How do I split a string in Java using a delimiter?
I want to split a string using a delimiter, for example split “004-034556” into two separate strings by the delimiter “-”:
part1 = “004”;
part2 = “034556”;
That means the first string will contain the characters before ‘-’, and the second string will contain the characters after ‘-’.
I also want to check if the string has the delimiter (‘-’) in it.

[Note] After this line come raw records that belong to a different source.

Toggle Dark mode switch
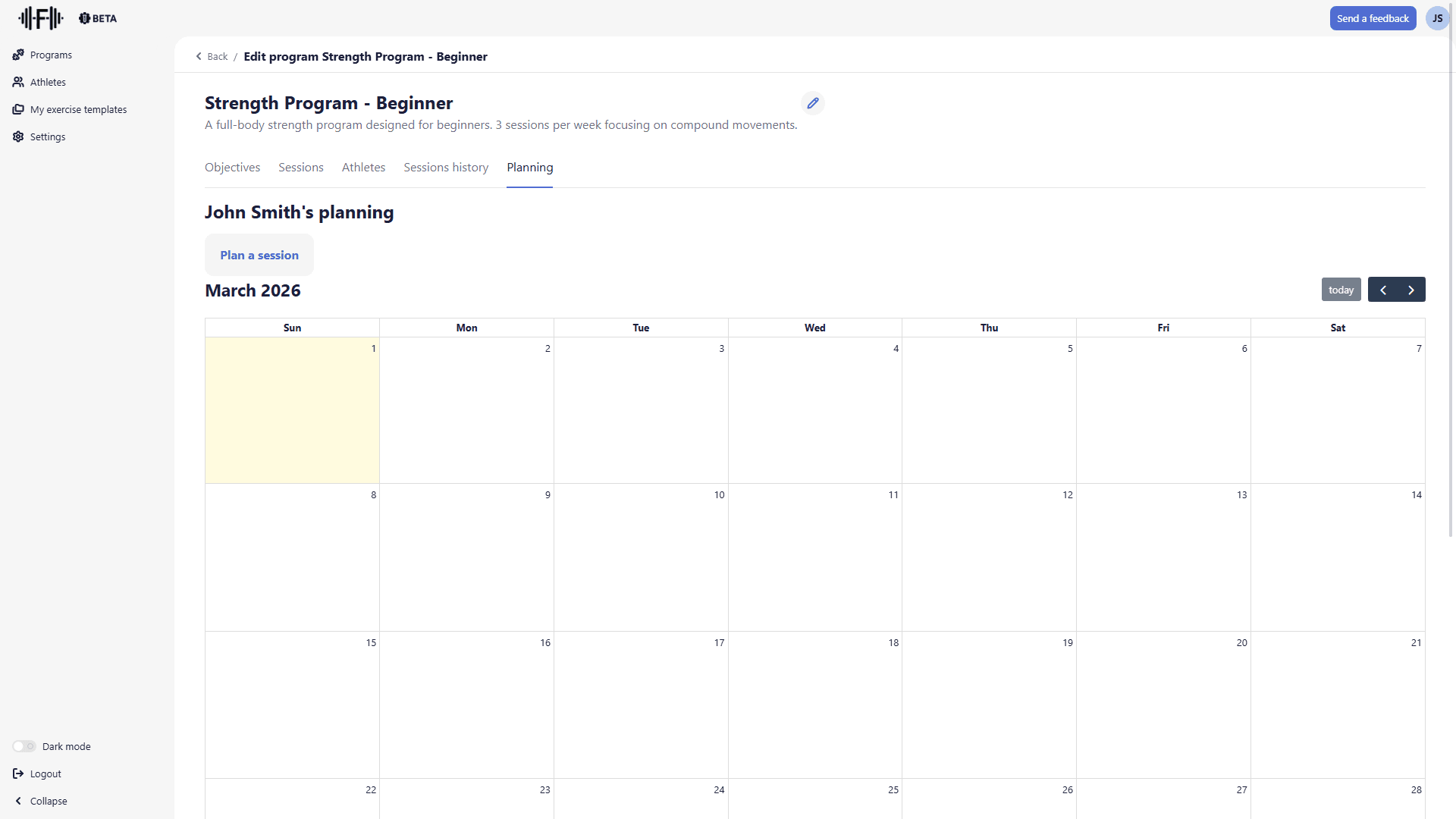Image resolution: width=1456 pixels, height=819 pixels. [x=24, y=746]
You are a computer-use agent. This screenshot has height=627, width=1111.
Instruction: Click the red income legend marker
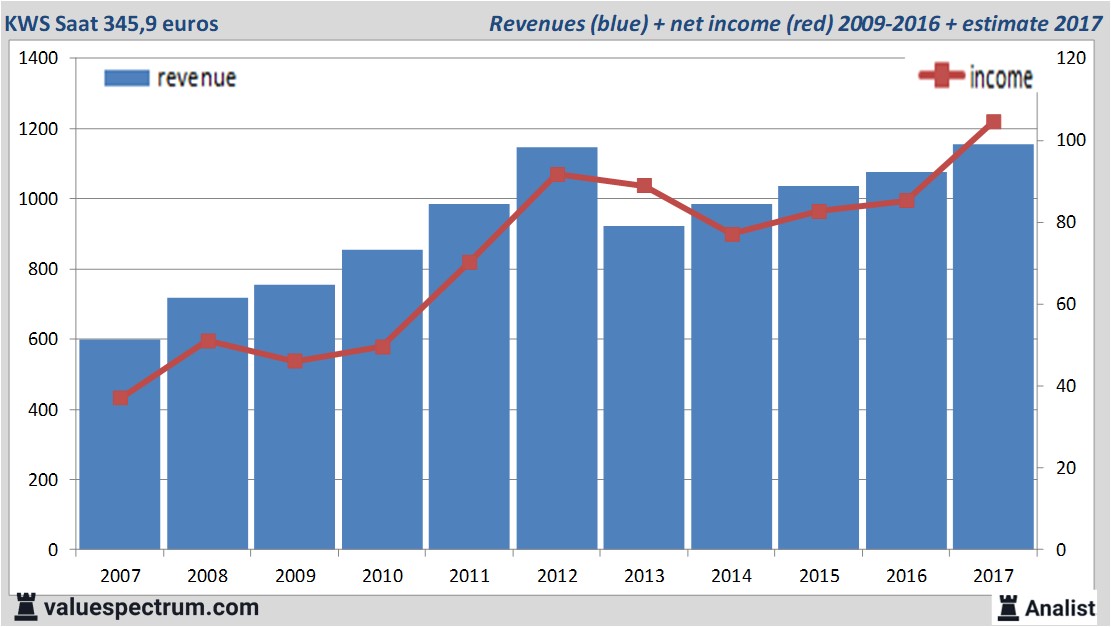click(x=942, y=77)
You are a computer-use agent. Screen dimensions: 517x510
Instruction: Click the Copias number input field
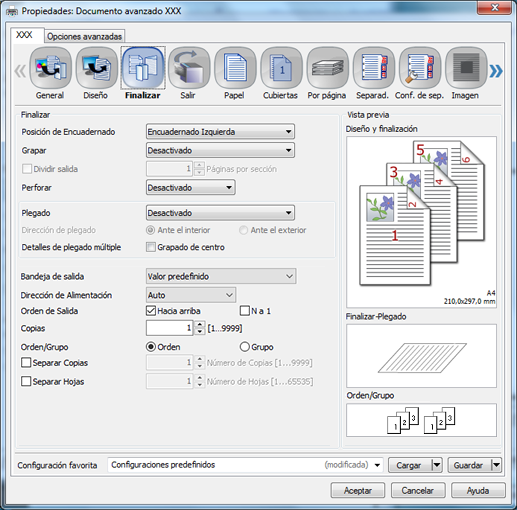[x=169, y=328]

To split a string in Java using a delimiter, you can use the split() method from the String class, which returns an array of substrings. For your example “004-034556”, calling split("-") will return an array ["004", "034556"], and you can check for the delimiter using the contains() method or by examining the array length.
Contents
- Basic String Splitting in Java
- Checking for Delimiters
- Advanced Splitting Techniques
- Handling Special Characters in Delimiters
- Complete Code Examples
- Performance Considerations
Basic String Splitting in Java
The most common way to split a string in Java is using the split() method. This method takes a regular expression as a parameter and returns an array of strings.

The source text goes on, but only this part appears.